In 2012, 1,400 pounds of food from this garden went to help those in need.

It is just one example of how some Catholic parishes are taking seriously the effort to care for the Earth.

On April 21, the Archdiocese of Atlanta marks Catholic Earth Day, hosted by Ignatius Retreat House, 6700 Riverside Drive, Atlanta. It is the fourth annual celebration at the retreat center. The free event runs from 2 p.m. to 6:30 p.m.

This year’s event is focused on daily actions people and communities can take to protect the Earth’s climate on a local level. The religious community is encouraged to act based on the pillars of spirituality, stewardship, justice and advocacy.

Giovanny Campa, left, and Columbus Brown stand in the food pantry section of the Stone Mountain Community Garden with some of the vegetables grown in the garden. Over 1400 pounds of fresh produce was grown in the garden during 2012. Photo Courtesy of Columbus Brown

Catholic Earth Day is an opportunity to understand the connection between faith and conservation and find simple ways to care for creation every day, said Amy Edwards, one of its organizers.

Catholics understand the message of loving God and all of God’s creation, so she is hopeful that the next step for parishes and individuals is to link faith and conservation, which is simply prudent living, she said.

Some parishes have undergone an energy audit to see where they can save money and use less energy; others formed a green ministry or installed water-saving low-flow toilets.

Edwards and her husband took on the recycling for cash program at St. Thomas the Apostle Church, Smyrna.

It collects about $500 per year, which is used by the local St. Vincent de Paul chapter for necessary items for those in need, from prescription co-pays at the pharmacy and gas vouchers to money to wash and dry clothes or purchase bus passes.

At St. Patrick Church, Norcross, “trees of faith” were recently planted to replace six old and diseased trees.

“Our hope is to bring awareness to care for the environment we have been given, and that it is our responsibility to leave it better than we found it, so that it can be enjoyed for generations to come,” said Father Refugio Onate, pastor of the church.

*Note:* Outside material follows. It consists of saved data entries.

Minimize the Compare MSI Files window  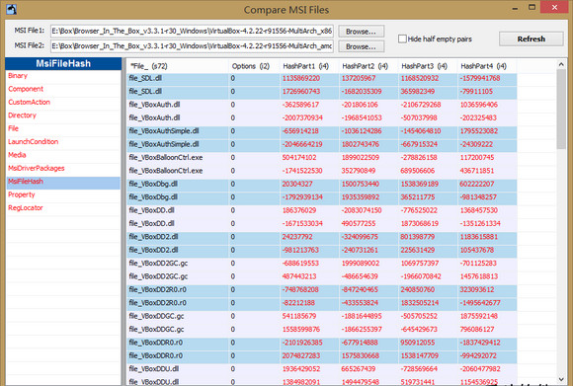point(515,8)
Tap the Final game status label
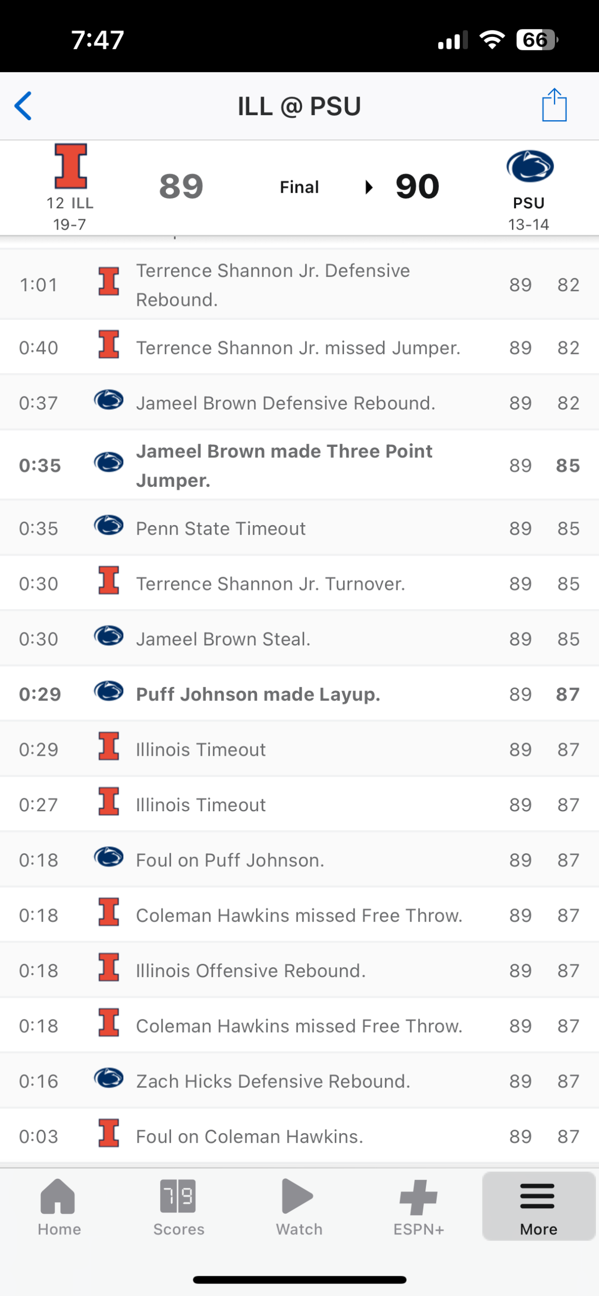The image size is (599, 1296). pyautogui.click(x=299, y=187)
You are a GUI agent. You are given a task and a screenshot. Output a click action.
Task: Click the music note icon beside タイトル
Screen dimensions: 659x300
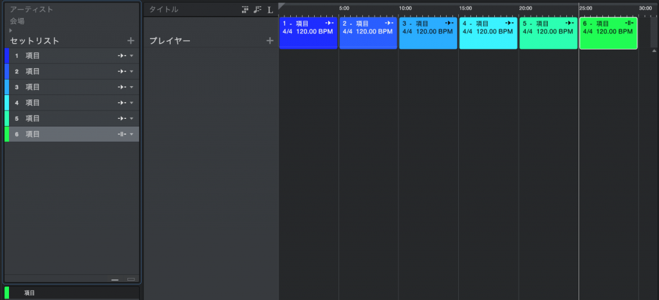[x=257, y=10]
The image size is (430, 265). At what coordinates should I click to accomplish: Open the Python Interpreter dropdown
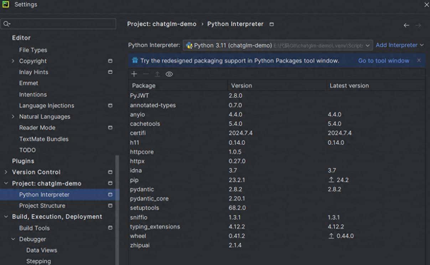click(368, 45)
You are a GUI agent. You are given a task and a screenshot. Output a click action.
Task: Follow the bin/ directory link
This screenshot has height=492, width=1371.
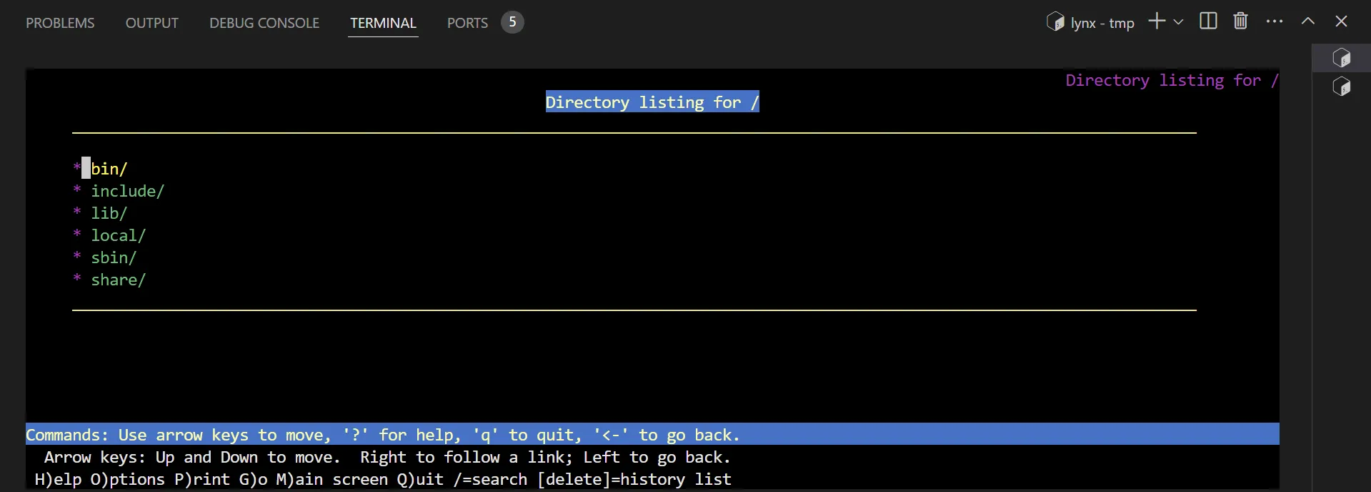tap(109, 169)
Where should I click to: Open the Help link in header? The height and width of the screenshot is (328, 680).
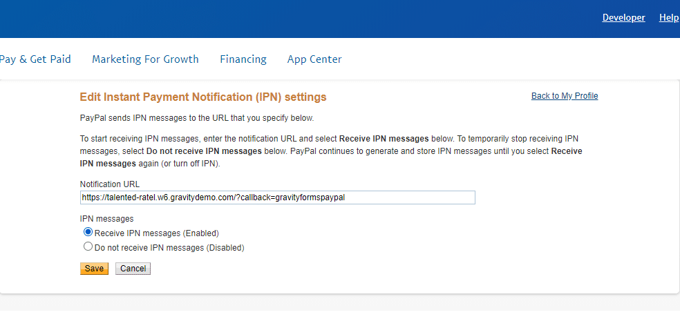pos(669,18)
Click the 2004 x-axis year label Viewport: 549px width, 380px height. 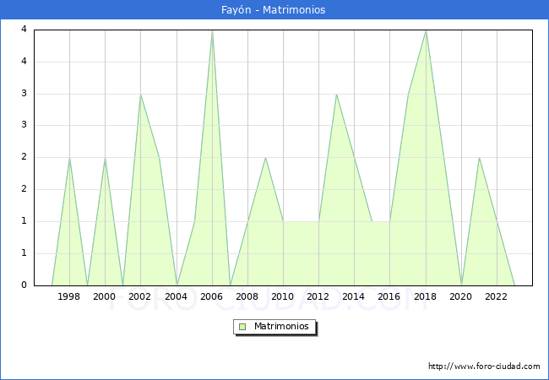176,296
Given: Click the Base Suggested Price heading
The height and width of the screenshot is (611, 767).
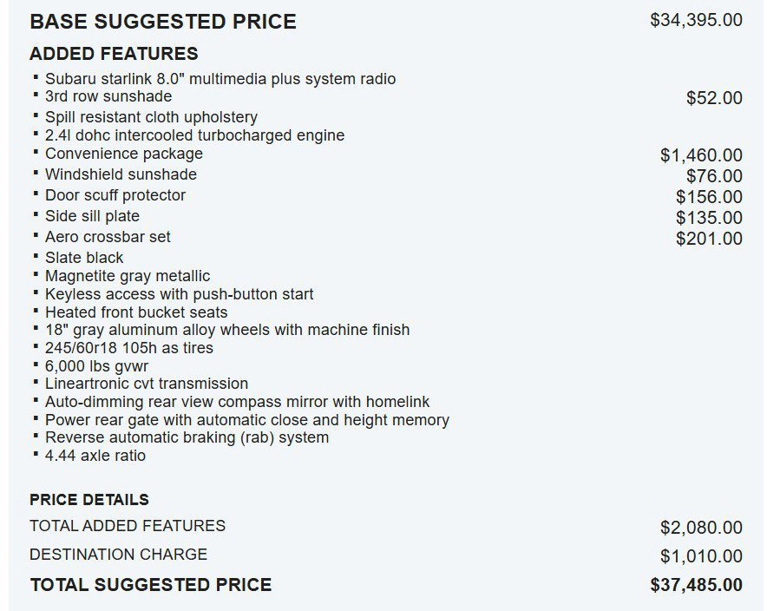Looking at the screenshot, I should point(163,22).
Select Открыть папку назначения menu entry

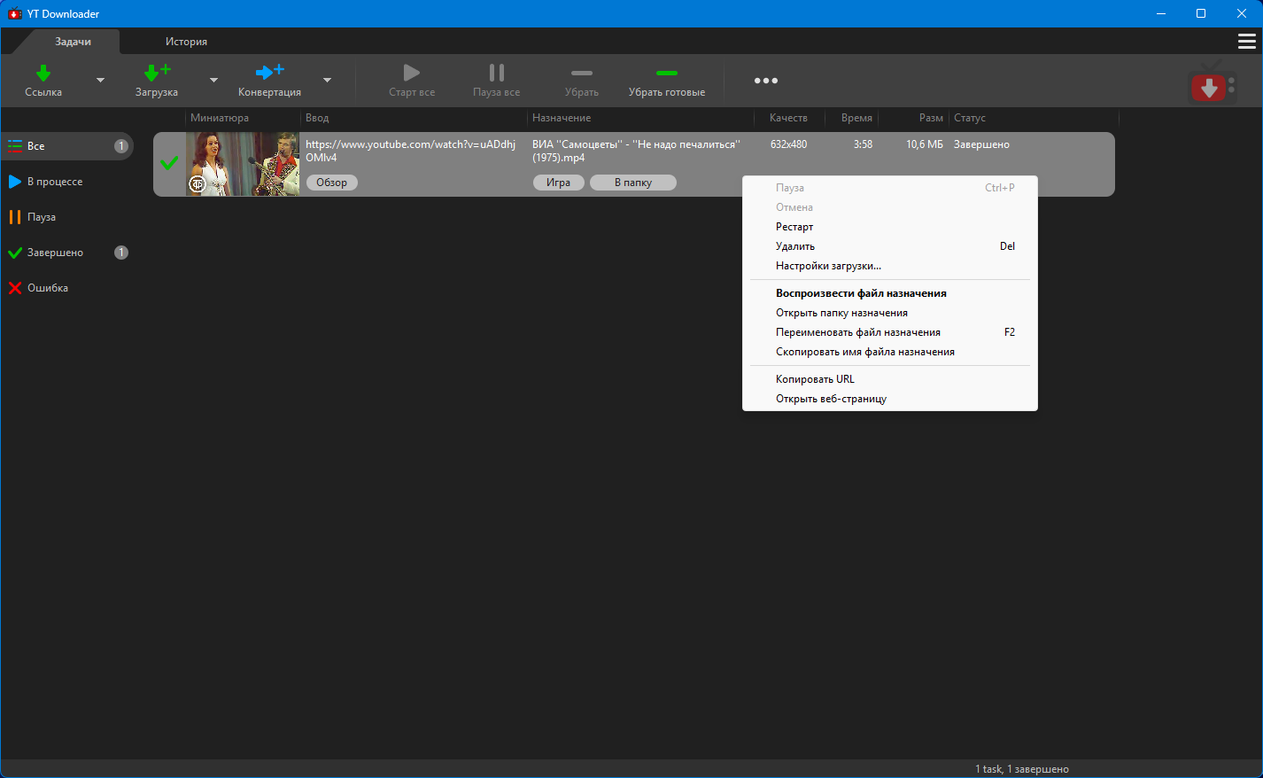pos(841,313)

Some 15 trees, including magnolias, cherry oaks and crape myrtles, were blessed and planted on Jan. 18 at in a bilingual prayer service. Parish ministries are tending to the wellbeing of the trees.

The trees need to be nurtured, just like a person’s faith needs to be taken care of to thrive, Father Onate said in an email.

The Corpus Christi community garden sits on what was at one time a little used baseball field at the park, which is owned and maintained by the city of Stone Mountain. There are about 45 individual plots. There’s a special section reserved for the food pantry.

“We’ve provided some healthier food,” said Brown, who is trained as a master gardener. “It’s absolutely fresh, no pesticides, no chemicals. We deliver food two or three times a week (to the pantry).”

Brown, 64, a retired biologist and administrator for the U.S. Fish and Wildlife Service, also organizes gardening classes hosted by the parish, some drawing up to 50 people. As part of his sales pitch to encourage participation, he tells people none of the food will go to waste.

If people grow more than they can eat, the surplus food can be shared with the poor, he said.

“We can do more, we can do better,” he said.